Profitant des circonstances, comme la défaite infligée à Grenoble pour raisons administratives, et effectuant un parcours quasi parfait jusque-là, le Stade français est en position ultra favorable pour la qualification.
L'essai est marqué, Paris doit maintenant le transformer ! Les hommes de la capitale l'avaient annoncé dès le début de la compétition, par la voie de Pierre Rabadan, ils voulaient « jouer l'Amlin Challenge Cup à fond ». Fidèles à leur parole, ils se sont mis dans les meilleures dispositions pour obtenir un billet pour les quarts de finale.
Ils furent pour cela, il faut l'avouer, bien aidés par la « boulette » grenobloise.
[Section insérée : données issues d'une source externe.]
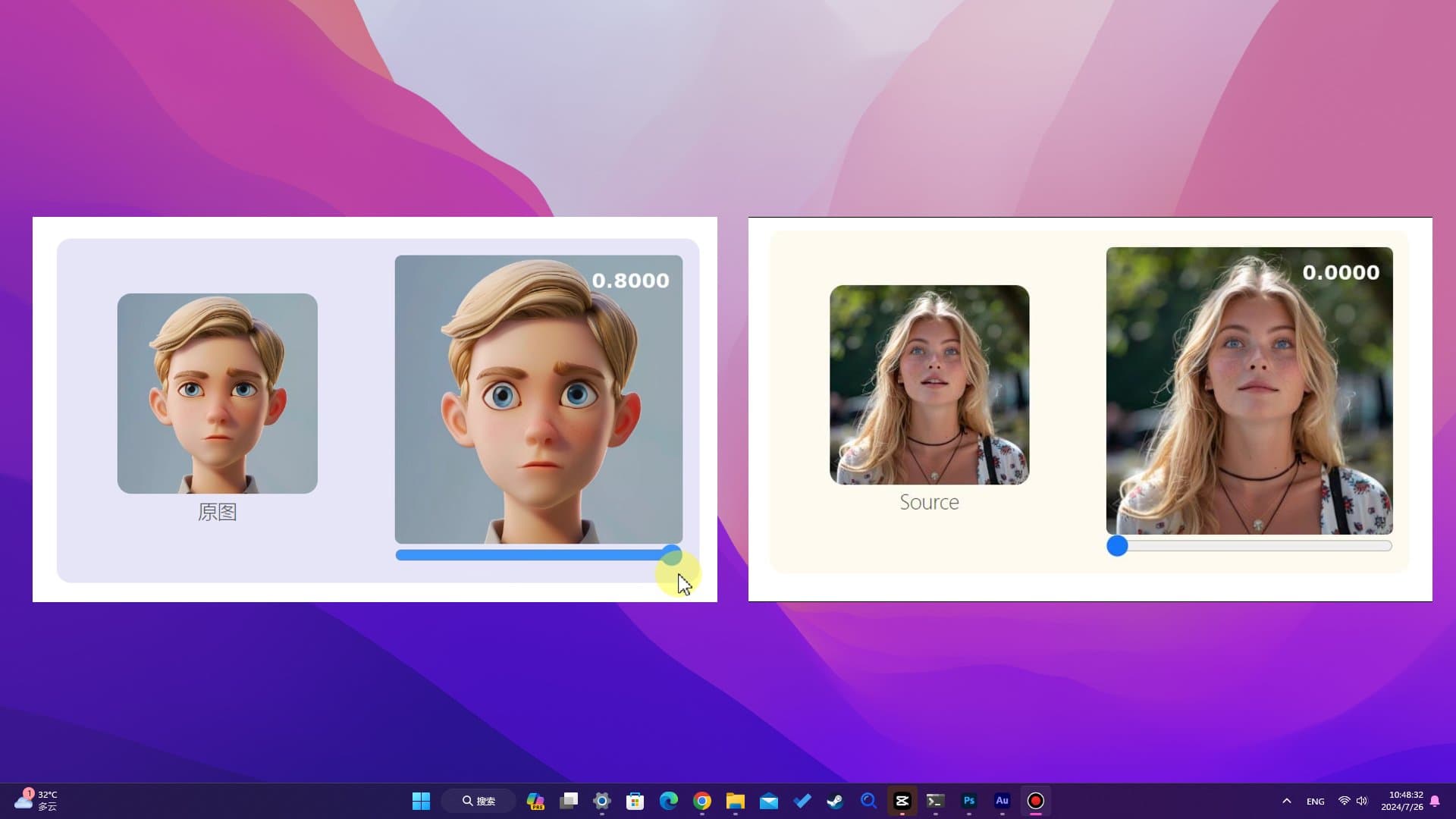Click the blue handle on Source slider
1456x819 pixels.
1117,546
Les Isérois, ayant aligné un joueur non inscrit sur les listes européennes, se sont vus retirer leur victoire face aux London Welsh et sont désormais à huit points des Parisiens alors qu'il ne reste que deux rencontres de poules à effectuer.
Les calculs sont donc faciles pour le Stade français. Il leur faut deux points pour terminer au pire (si Grenoble venait à empocher deux victoires bonifiées) à égalité avec le FCG, trois pour obtenir une qualification certaine.
Et quoi de mieux pour confirmer ce statut de favori à la qualification que de se déplacer chez le dauphin dès samedi ? Il s'agira en effet vraisemblablement de la dernière chance pour les Isérois d'espérer encore accrocher le sésame pour la phase suivante.
Les Parisiens ne l'entendront certainement pas de cette oreille. « C'est l'occasion de prendre notre revanche, puisqu'on avait perdu chez eux (26-12 en Top14, NDLR) », avoue Anton Van Zyl. Et de valider définitivement le travail accompli en amont.
Les Parisiens auront toutefois l'occasion, en cas d'échec, de se rattraper en recevant les London Welsh la semaine suivante.